C'était certainement couru d'avance pour certains d'entre vous. Mais à la fin d'une séance de Radin !, on se dit que l'on va être aussi avare en compliments que le film se révèle avare en comédie ou tout simplement en rires.


Car Radin !, finalement, porte très bien son nom, tout au long de son heure et demi d'un néant relatif et mou dans le genre sur lequel il est vendu. Oh ! Un ou deux passages arrivent à arracher un sourire de manière extrêmement poussive. Mais le spectateur poussera plus souvent un soupir de dépit, tellement les passages les moins ratés, un tout petit peu plus vachards que la moyenne, sont systématiquement désamorcés pour ne pas dévier du gentil consensus que les producteurs se sont jurés sans doute de ne jamais transgresser. Dany Boon aurait pu être un personnage odieux, un peu comme la Tatie Danielle de Chatiliez. On aurait pu rire de lui et de ses travers. Mais non, Radin ! se sent obligé, comme 90% de la production comique actuelle, de faire emprunter à son personnage principal le chemin de la rédemption et de l'humaniser, voir de lui trouver des excuses. Même si cette rédemption bien moralisatrice est bâtie sur des mensonges. Pas grave après tout, le public avalera quand même la gougoutte. Comme si le rire féroce et méchant était devenu une tare, voire une honte de nos jours.

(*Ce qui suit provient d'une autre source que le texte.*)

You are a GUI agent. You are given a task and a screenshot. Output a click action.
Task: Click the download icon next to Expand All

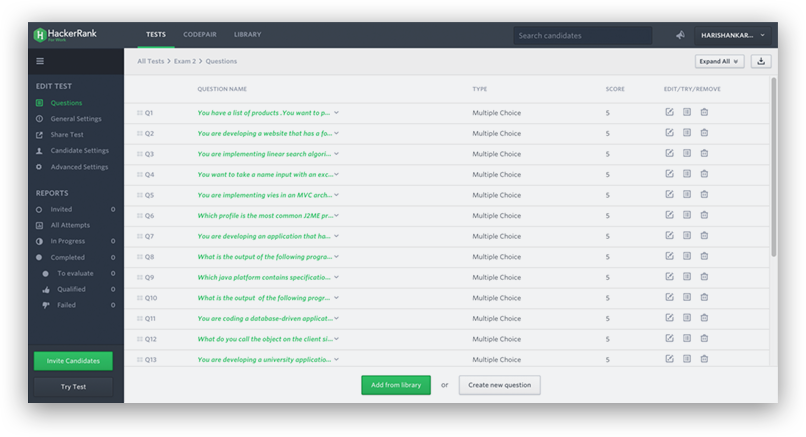coord(761,61)
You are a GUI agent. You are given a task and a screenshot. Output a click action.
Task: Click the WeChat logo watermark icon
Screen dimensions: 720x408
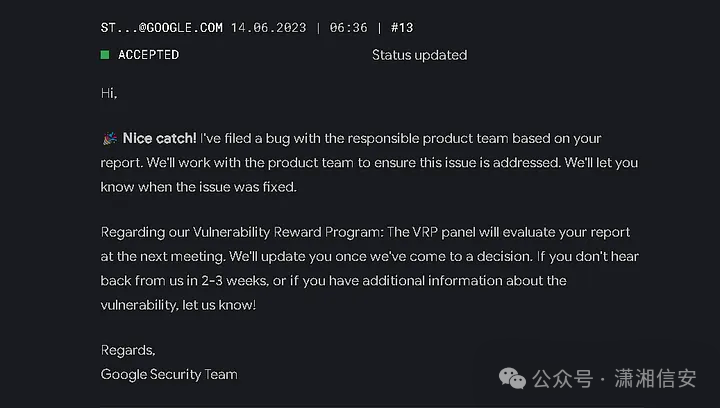tap(512, 379)
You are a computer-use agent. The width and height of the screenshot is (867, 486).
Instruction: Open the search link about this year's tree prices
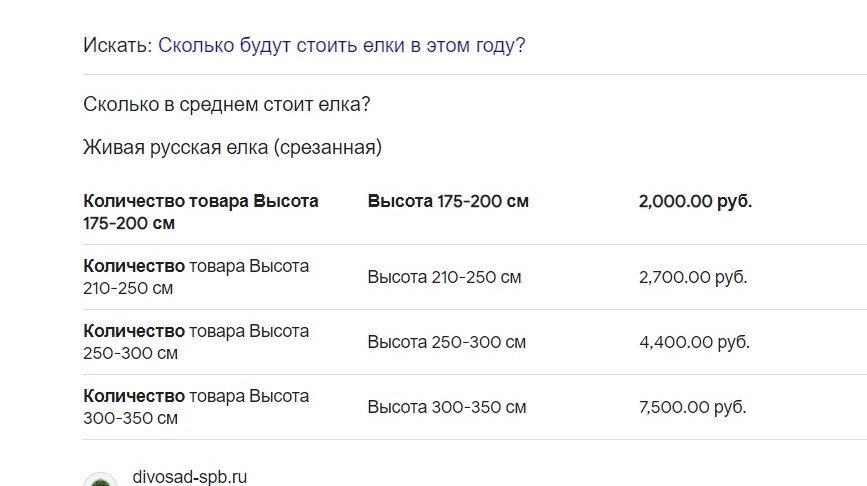(341, 45)
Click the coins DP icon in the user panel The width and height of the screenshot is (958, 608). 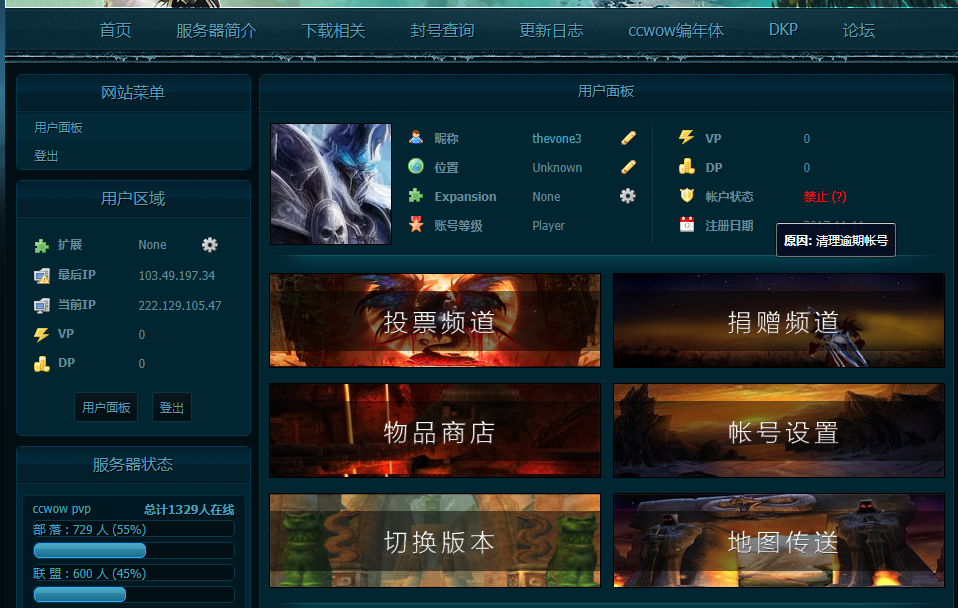(686, 166)
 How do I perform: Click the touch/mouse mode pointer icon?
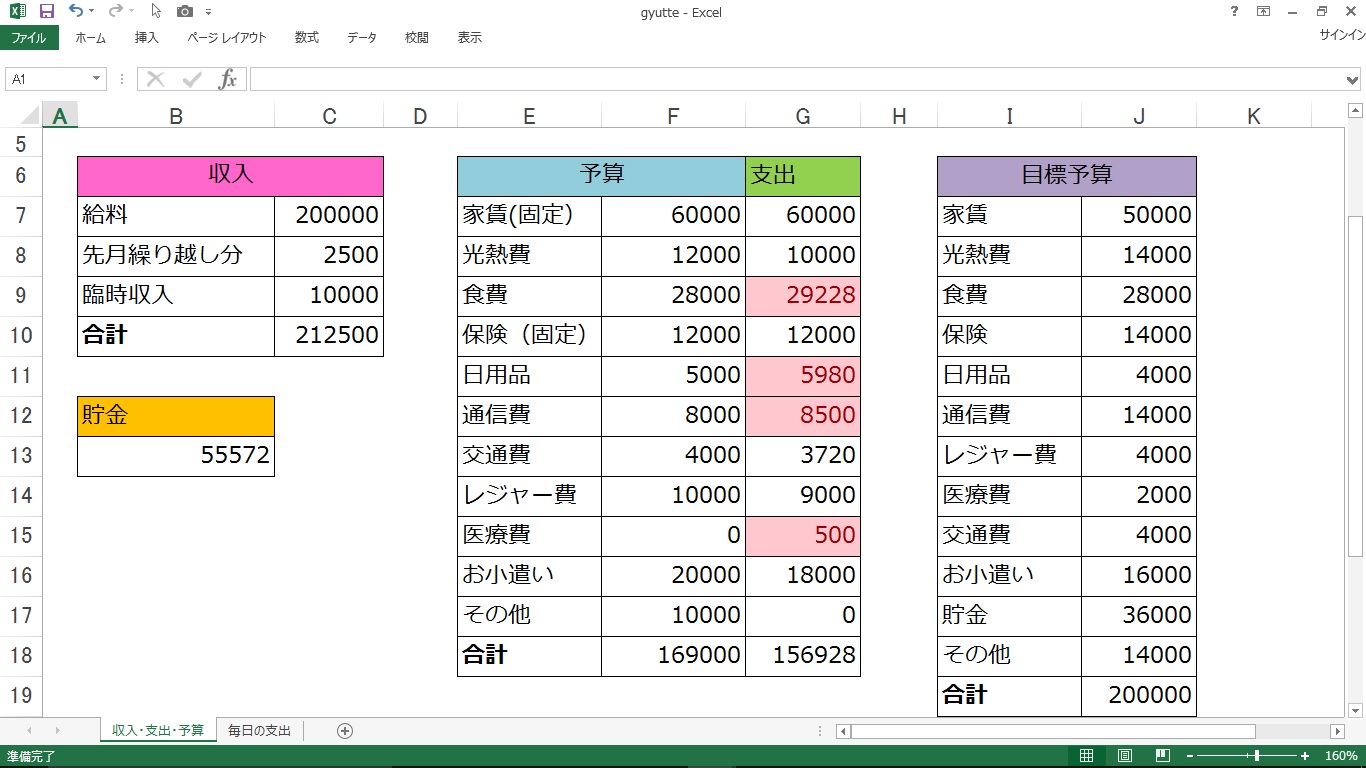(155, 11)
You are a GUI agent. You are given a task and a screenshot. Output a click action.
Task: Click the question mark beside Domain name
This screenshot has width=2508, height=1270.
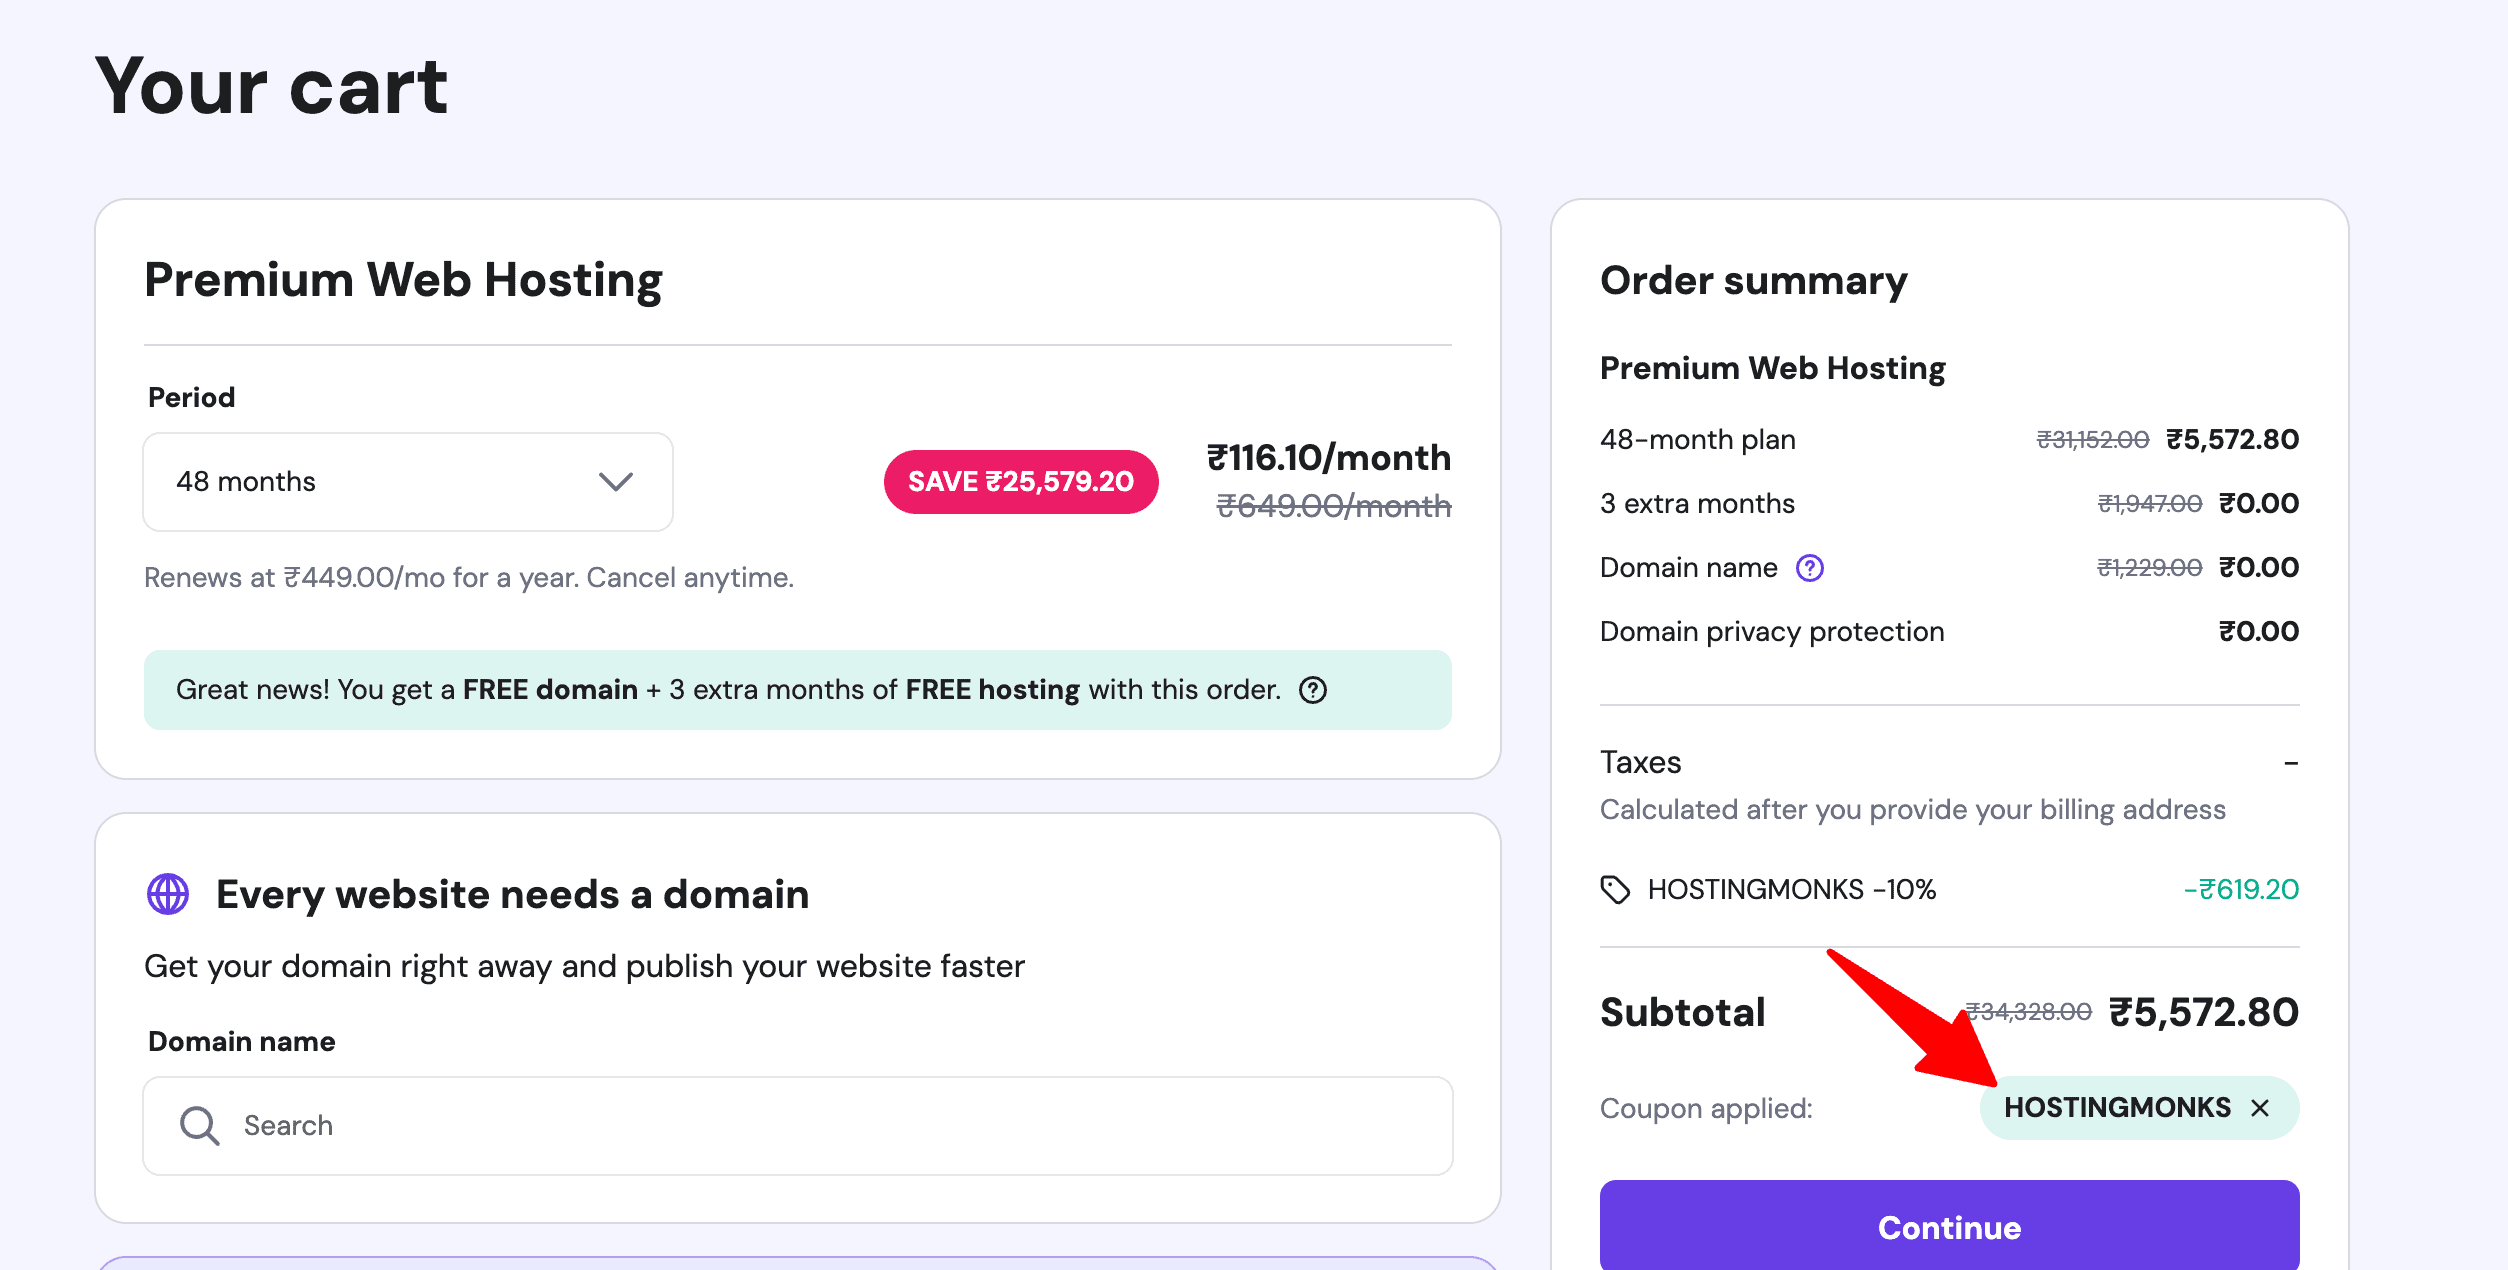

Radin ! sombre dès lors très vite dans le déjà vu, le tiédasse et l'invraisemblance la plus totale. Difficile d'avaler par exemple le fait que chaque manifestation de la radinerie de sa grosse pince ait une répercussion positive sur sa situation. Encore plus difficile à avaler ? Le coup de la fille en extase devant le père qui a largué sa mère, ou encore le love interest qui s'attache à un type tellement terne, veule et asocial, même s'il fournit prétexte aux apparitions de la ravissante Laurence Arné, rare rayon de soleil d'un film qui en manque terriblement. Il se paiera même le culot ultime de faire référence à la scène de la hache de Shining, dans une séquence d'abord exaltante qui retombera ensuite bien méchamment, les excès de Dany Boon étant mis, comme de bien entendu, sur le compte d'un rêve que l'on a vu venir de très loin. Absence de courage, d'audace, de prise de risques : Radin ! sera d'un pantouflard à pleurer, jusqu'au dénouement.


Quant à la fondation du film, la fibre radine de son personnage principal, elle ne sera exploitée que de manière timorée et déjà vu, faisant passer les astuces honteuses et les lamentables conseils des Harpagons et des pinces de tout poil du site Radins.com pour des sommets de drôlerie. Un comble.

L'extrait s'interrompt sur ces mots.